A Statistical Physiological-Model-Constrained Framework for Computational Imaging of Subject-Specific Volumetric Cardiac Electrophysiology Using Optical Imaging and MRI Data

Computational imaging of personalized cardiac electrophysiology has attracted increasing research interest because of its clinical relevance in aiding in the diagnosis and prediction of cardiac electrical malfunctions of individual subjects. We have developed a statistical physiological-model-constrained framework that, rather than delivering a personalized cardiac electrophysiological model with customized parameters, uses simple standard electrophysiological models as constraints and produces maximum a posteriori estimation of three-dimensionally distributed transmembrane potential (TMP) dynamics inside the ventricular myocardium of individual subjects [1]. Taking part in 2010 Cardiac Electrophysiological Simulation Challenge (CESC'10), we modify this framework to use epicardial optical mapping data to estimate subject-specific TMP dynamics inside the 3D myocardium.

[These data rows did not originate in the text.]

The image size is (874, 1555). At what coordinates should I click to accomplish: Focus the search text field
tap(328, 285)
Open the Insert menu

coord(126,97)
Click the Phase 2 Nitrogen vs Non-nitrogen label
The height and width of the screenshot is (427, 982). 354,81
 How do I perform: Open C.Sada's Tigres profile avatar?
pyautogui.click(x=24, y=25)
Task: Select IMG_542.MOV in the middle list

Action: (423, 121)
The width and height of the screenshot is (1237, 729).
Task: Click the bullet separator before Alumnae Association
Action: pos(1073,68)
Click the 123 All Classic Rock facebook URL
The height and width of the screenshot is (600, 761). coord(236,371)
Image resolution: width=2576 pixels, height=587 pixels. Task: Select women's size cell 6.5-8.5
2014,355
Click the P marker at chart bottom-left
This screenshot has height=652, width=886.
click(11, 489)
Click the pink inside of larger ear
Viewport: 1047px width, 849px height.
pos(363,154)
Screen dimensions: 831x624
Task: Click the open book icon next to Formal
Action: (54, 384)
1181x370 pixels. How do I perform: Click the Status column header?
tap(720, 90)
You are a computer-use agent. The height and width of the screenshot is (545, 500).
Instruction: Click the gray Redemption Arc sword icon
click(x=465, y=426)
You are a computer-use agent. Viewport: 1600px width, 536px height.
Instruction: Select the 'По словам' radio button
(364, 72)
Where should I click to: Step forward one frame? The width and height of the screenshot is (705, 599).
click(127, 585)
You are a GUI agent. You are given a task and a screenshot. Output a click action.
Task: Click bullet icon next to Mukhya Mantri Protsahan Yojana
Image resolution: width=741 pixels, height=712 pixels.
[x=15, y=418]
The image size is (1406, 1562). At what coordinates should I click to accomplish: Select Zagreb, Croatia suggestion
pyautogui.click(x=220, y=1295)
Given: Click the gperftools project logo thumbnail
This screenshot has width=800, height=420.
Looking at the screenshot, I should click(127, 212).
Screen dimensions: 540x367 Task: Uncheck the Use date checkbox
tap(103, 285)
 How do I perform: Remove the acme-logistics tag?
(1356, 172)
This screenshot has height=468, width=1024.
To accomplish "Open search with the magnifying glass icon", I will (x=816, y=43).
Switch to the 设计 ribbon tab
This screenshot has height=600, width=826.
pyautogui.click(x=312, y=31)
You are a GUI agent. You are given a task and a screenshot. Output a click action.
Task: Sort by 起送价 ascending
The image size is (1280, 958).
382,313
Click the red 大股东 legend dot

Results of estimated dynamics are compared to the simulations by the same electrophysiological model with standard or adjusted parameters. As shown, while it is rather challenging to personalize the parameters of a cardiac electrophysiological model for the entire 3D myocardium, because of the drastically simplified model structure and limited subject's data, the presented approach of TMP estimation is able to computationally reproduce subject-specific electrical functions inside the 3D myocardium with simple standard model as constraints.